Text shown:
+ + + + +

Irene is perking her ears for the test pressing to a new single by Fletcher Magellan, the latest single from our in-house record label (Hymies Records, naturally). We’re holding off on a release date for this one, record pressing being the unpredictable business it is these days, but you can catch Fletch with his band on Saturday night at the Reverie.
Also on Saturday is the record release show for Celebrate Your Worth, the umpteenth and latest LP from The Blind Shake. We hope to feature this amazing expansion of their “extraterrestrial backyard surf party” later this week, but in the event time gets the better of us, as if often does, we’ll just say it may be the most wide-ranging and best album by this band who remains not only a favorite here at Hymie’s but all over the Twin Cities.
Need a little more epic live music to celebrate between now and Halloween? Minneapolis’ own goth-metal legends Morticia (so deeply in the crypt that the closest thing to an official website it still a ReverbNation page) will play a reunion show on Sunday night at the Whiskey Junction. Its their first show since the band returned from the dead to play here last Halloween. We’re told in place of last year’s Rocky Horror Picture show encore, the band is planning an Alice Cooper tribute!
Jazz pianist McCoy Tyner is in Minneapolis for two nights at downtown’s Dakota Jazz Club. At seventy-seven, Tyner is one of the most influential jazz pianists of his time, most widely known for his work with the classic early sixties John Coltrane Quartet, of which he is the last surviving member.

+ + + + +

Records:

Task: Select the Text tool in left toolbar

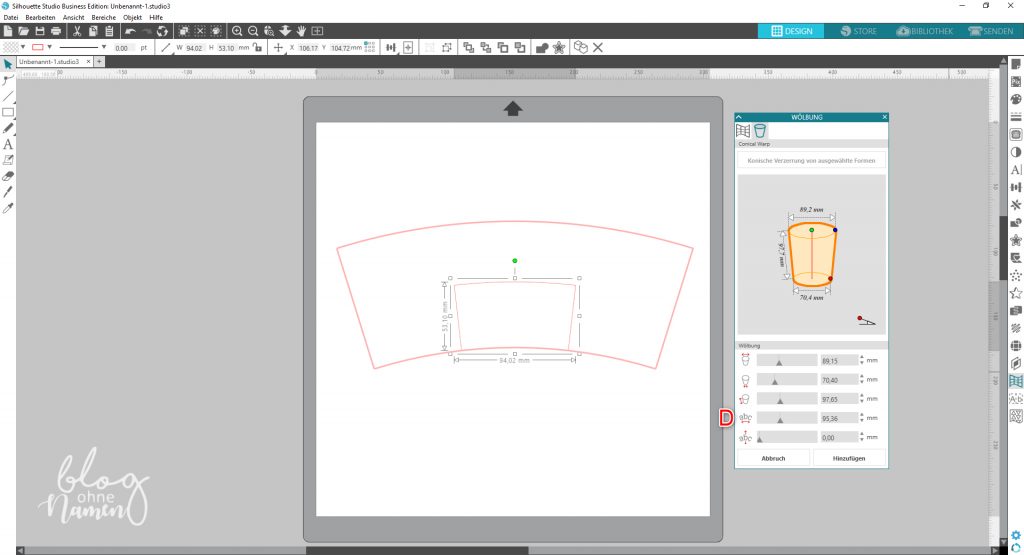Action: pos(8,144)
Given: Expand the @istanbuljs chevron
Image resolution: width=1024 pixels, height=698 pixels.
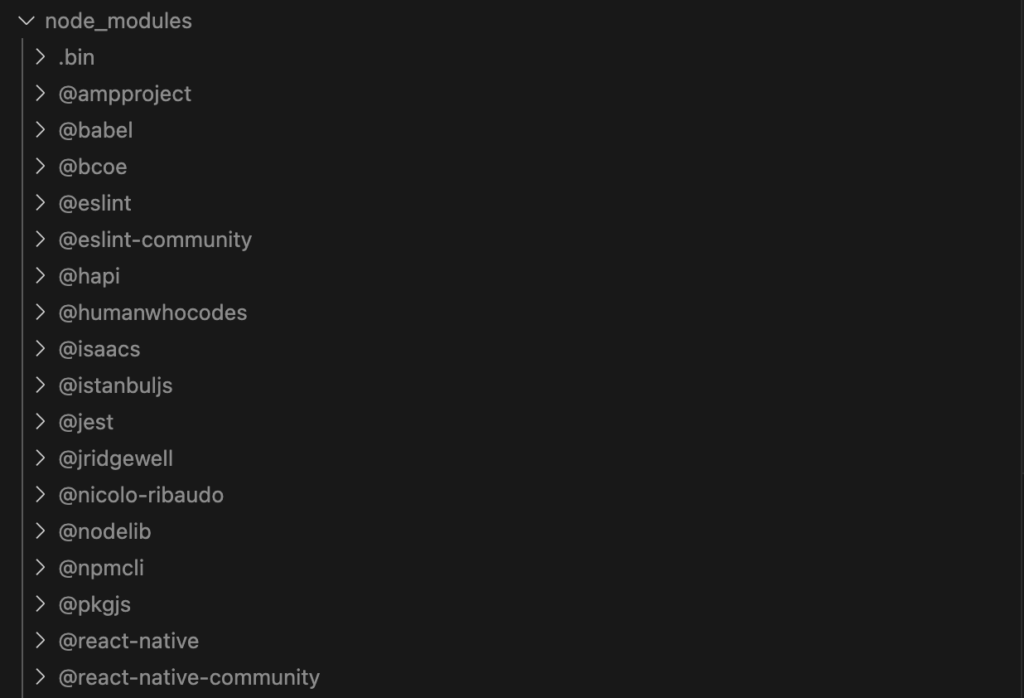Looking at the screenshot, I should (40, 385).
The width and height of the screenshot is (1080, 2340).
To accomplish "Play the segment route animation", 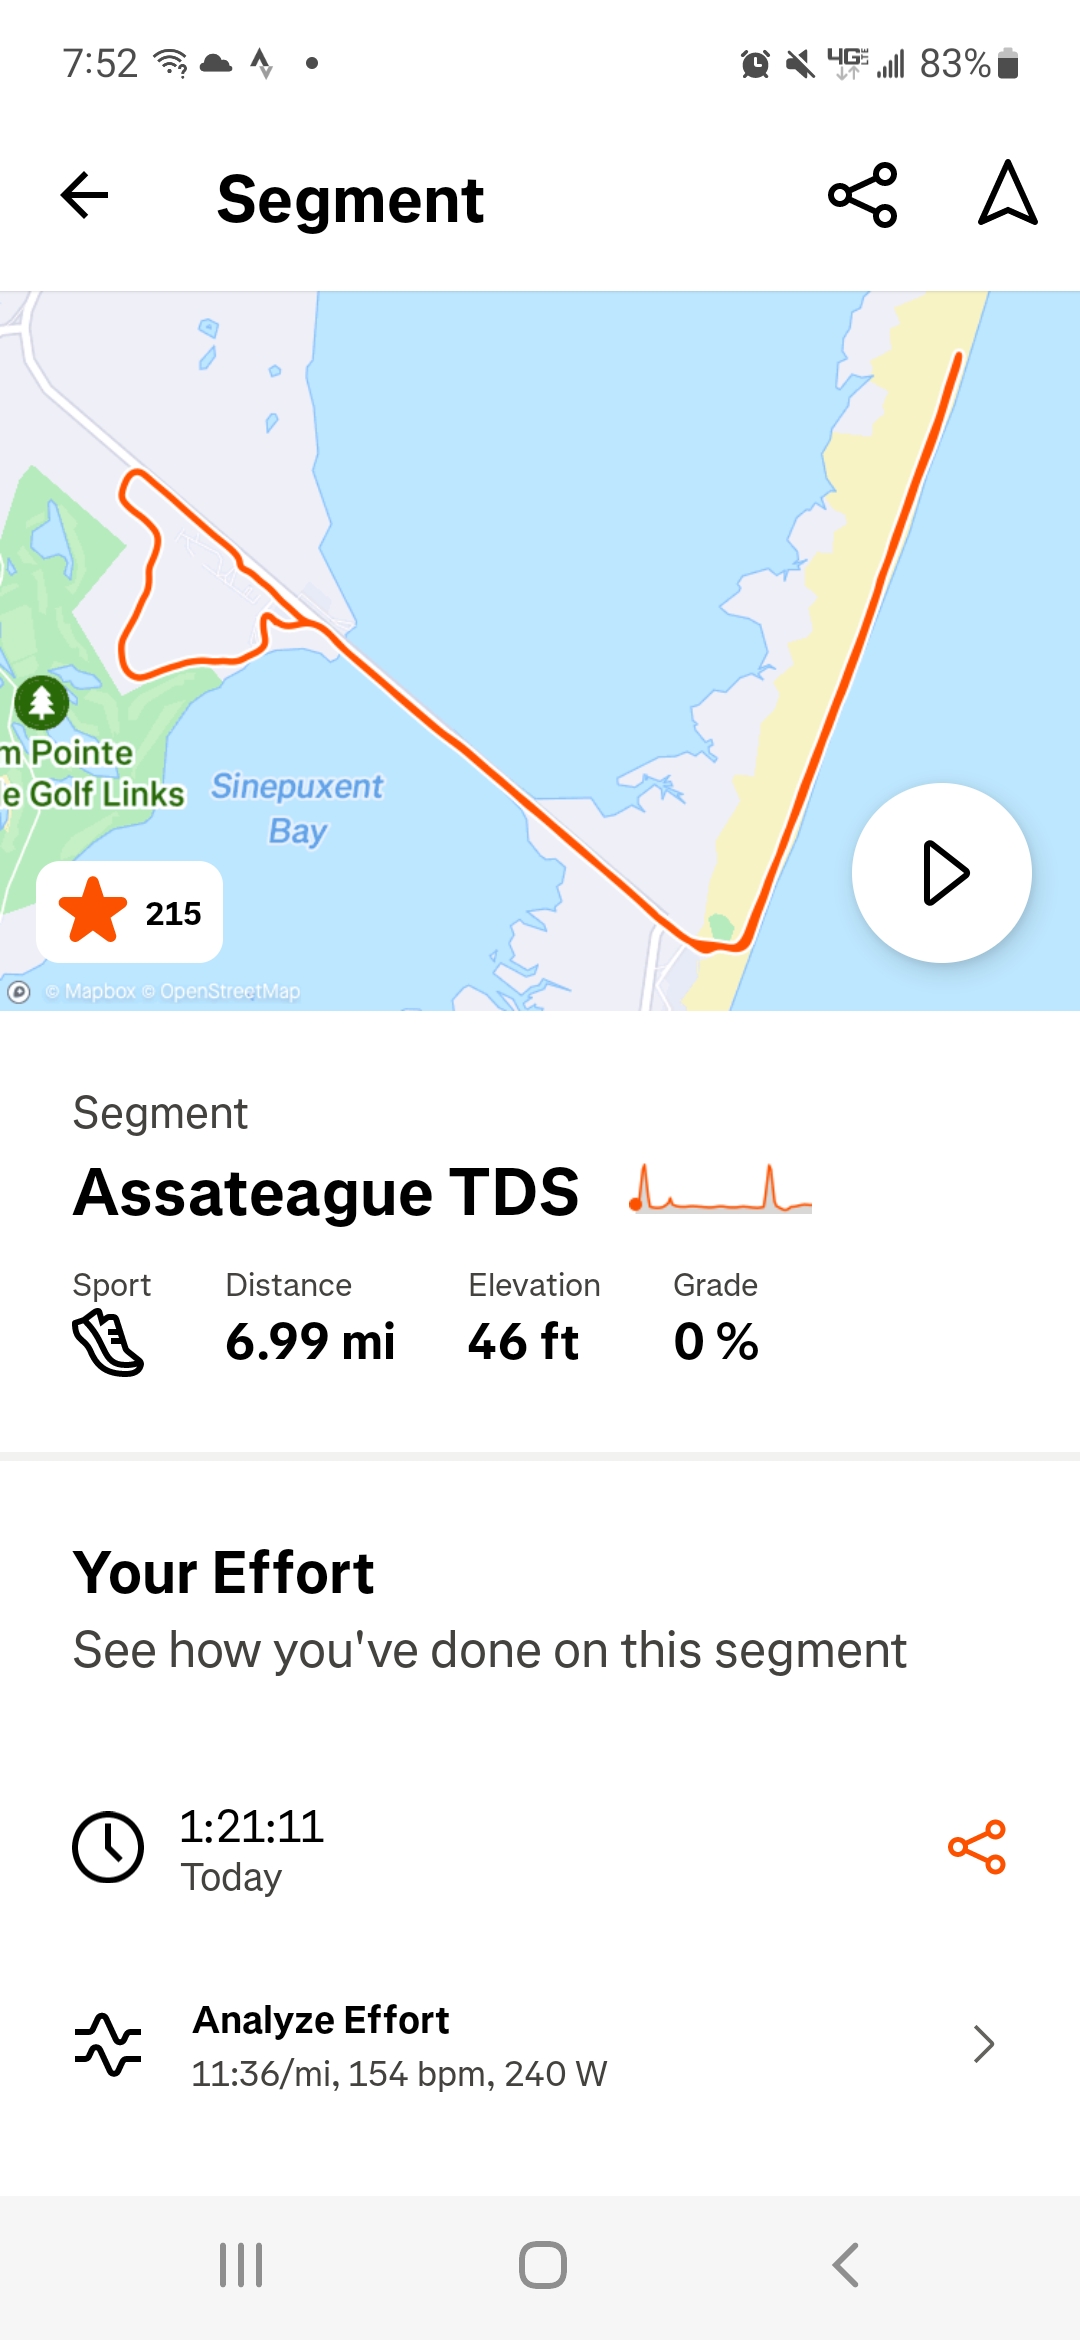I will [941, 873].
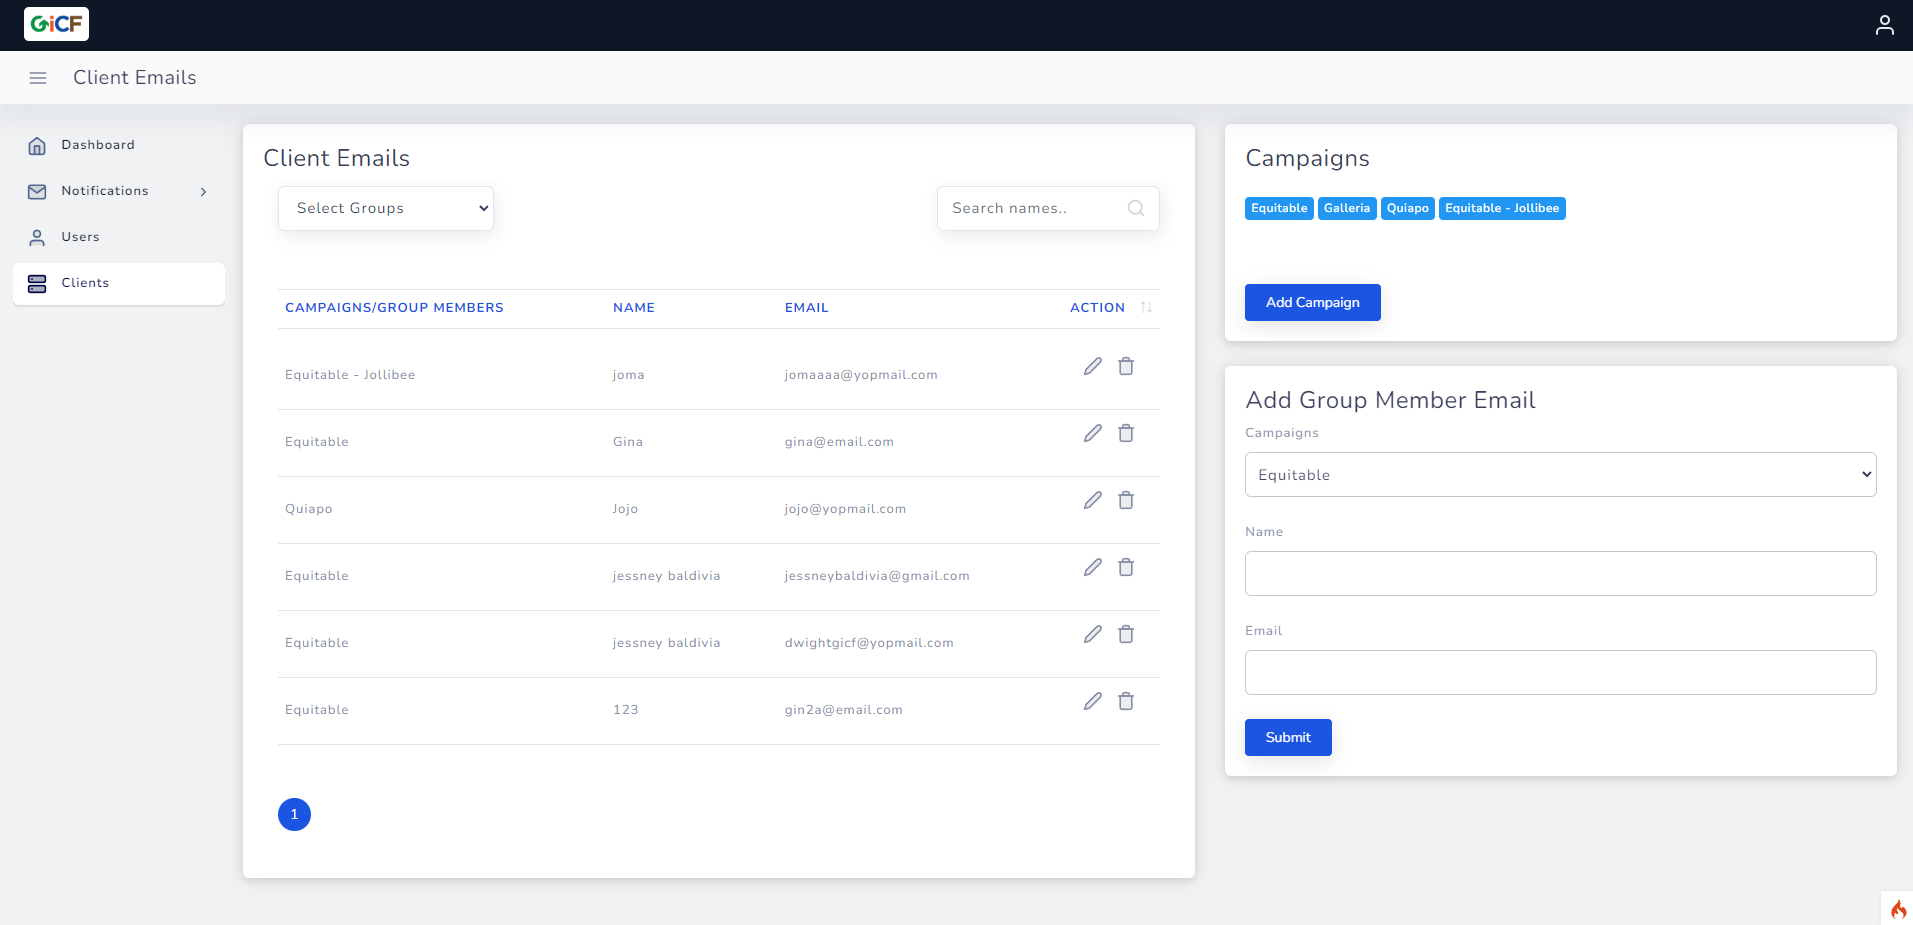
Task: Delete the Gina email entry
Action: [1125, 433]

+ + + + +

Task requirements:
1. According to the Minneapolis music roundup, which band did McCoy Tyner play in, and of which he is the last surviving member?
2. Quote the Minneapolis music roundup word for word, beginning at the words "Need a little" and stopping after "last surviving member.".
3. Write what comes next in the Minneapolis music roundup, picking up after its final sentence.

Final answers:
1. The classic early sixties John Coltrane Quartet.

2.
Need a little more epic live music to celebrate between now and Halloween? Minneapolis’ own goth-metal legends Morticia (so deeply in the crypt that the closest thing to an official website it still a ReverbNation page) will play a reunion show on Sunday night at the Whiskey Junction. Its their first show since the band returned from the dead to play here last Halloween. We’re told in place of last year’s Rocky Horror Picture show encore, the band is planning an Alice Cooper tribute!
Jazz pianist McCoy Tyner is in Minneapolis for two nights at downtown’s Dakota Jazz Club. At seventy-seven, Tyner is one of the most influential jazz pianists of his time, most widely known for his work with the classic early sixties John Coltrane Quartet, of which he is the last surviving member.

3.
Tyner’s imitable style on those recordings has been emulated by pianists for decades, but he remains one of those performers who is instantly recognizable to fans. No one else sounds quite like McCoy Tyner. His percussive use of the low end with his left hand, and his rapid, searching solos with his right translated Coltrane’s spiritually-charged saxophone to the keyboard. His heavy use of chords produce a deceptively streamlined structure to his solos, under lies enormous depth.
While Tyner is most associated with the sound of the Coltrane Quartet, he can also “swing lightly,” as Duke Ellington would often say in regard to a specific approach to rhythm and melody. In fact, on his last album for Coltrane’s label, Impulse Records, Tyner borrows the Quartet’s rhythm section for a program of Ellington songs which swings lightly with elegance and sophistication.
McCoy Tyner Plays Ellington explores widely-heard standards from the Ellington catalog as well as a few deep cuts. His “Solitude” is especially effervescent, more akin to Ellington’s 40s arrangement with vocalist Ivie Anderson than the introspective, almost lonely way it was performed solo and with the orchestra in later years. Tyner turns it into a cheerful tune.
In a side-and-a-half long track on Enlightenment nearly ten years later Tyner balanced this light swing with the almost overpowering polyphonics of the Coltrane Quartet. “Walk Spirit, Talk Spirit” is opened by drum and bass solos (Alphonse Mouzon and Juni Booth) before Tyner and saxophonist Azar Lawrence introduce a relentlessly driving melody.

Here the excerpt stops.